Case Name: In the Matter of William K. Jackson, Petitioner, v. Howard Safir, as Police Commissioner of the City of New York, et al., Respondents
Court: New York Supreme Court, Appellate Division
Jurisdiction: New York
Decision Date: 1999-05-27
Citations: 261 A.D.2d 348
Docket Number: 
Parties: In the Matter of William K. Jackson, Petitioner, v Howard Safir, as Police Commissioner of the City of New York, et al., Respondents.
Judges: 
Reporter: Appellate Division Reports
Volume: 261
Pages: 348–348

Head Matter:
In the Matter of William K. Jackson, Petitioner, v Howard Safir, as Police Commissioner of the City of New York, et al., Respondents.
[691 NYS2d 422]

Opinion:
—Determination of respondent Police Commissioner dated September 15, 1997, terminating petitioner's employment as a police officer, unanimously confirmed, the petition denied and the proceeding brought pursuant to CPLR article 78 (transferred to this Court by order of the Supreme Court, New York County [Beatrice Shainswit, JJ, entered March 30, 1998) dismissed, without costs.
The results of the random drug test constitute substantial evidence of petitioner's possession and use of cocaine, and no basis exists for disturbing respondent's rejection of petitioner's explanation of unwitting ingestion "as self-serving and implausible" (see, Matter of Green v Sielaff, 198 AD2d 113).

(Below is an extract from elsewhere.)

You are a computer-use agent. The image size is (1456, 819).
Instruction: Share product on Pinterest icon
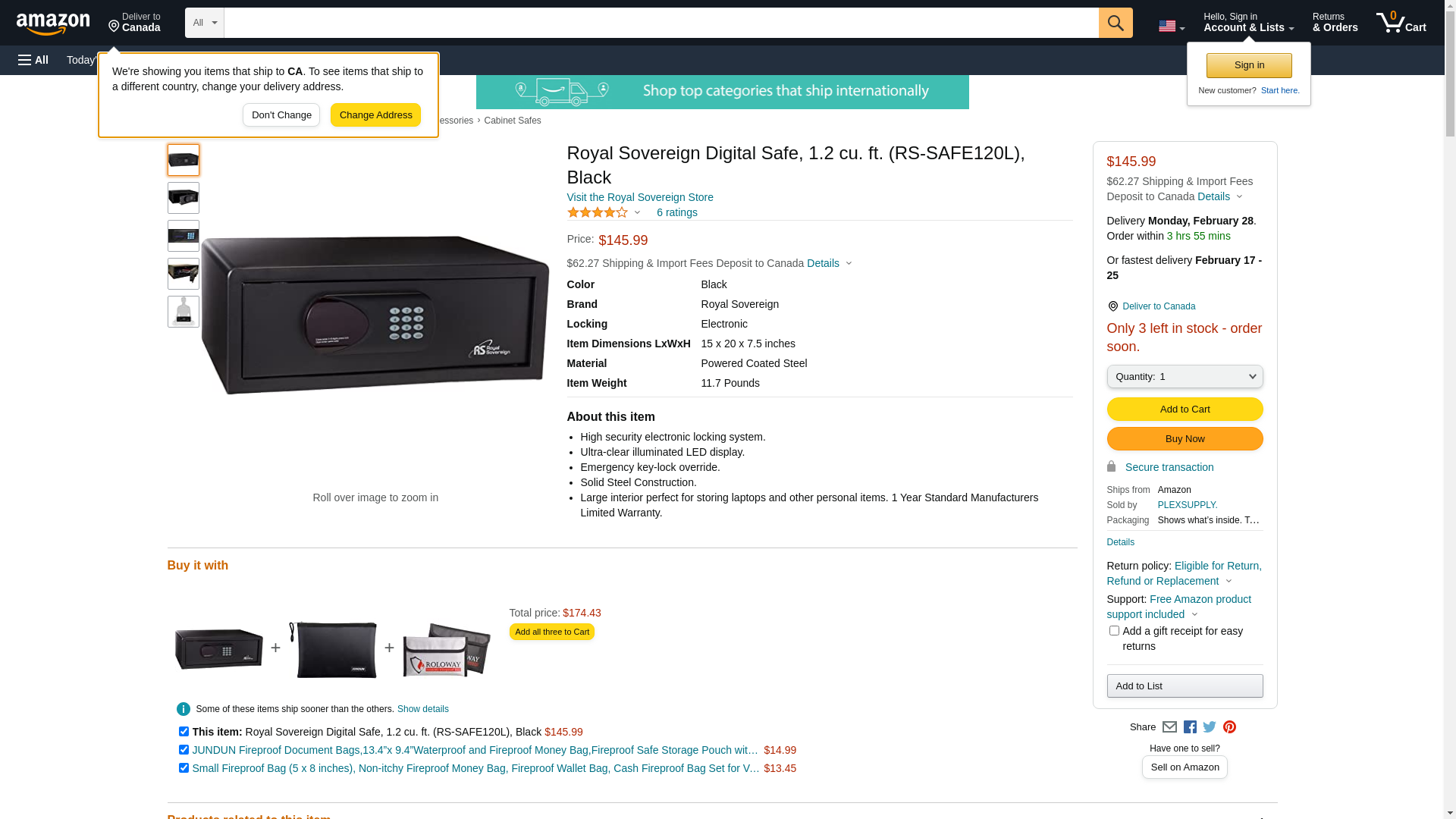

The computerized process by which respondent periodically generates a list of officers for testing has been sustained as random (see, Worrel v Brown, 177 AD2d 446, lv denied 79 NY2d 755), and petitioner's claim to the contrary is pure speculation. The penalty of dismissal does not shock our sense of fairness (see, Matter of Gordon v Brown, 84 NY2d 574, 580). Concur— Sullivan, J. P., Tom, Wallach, Lerner and Andrias, JJ.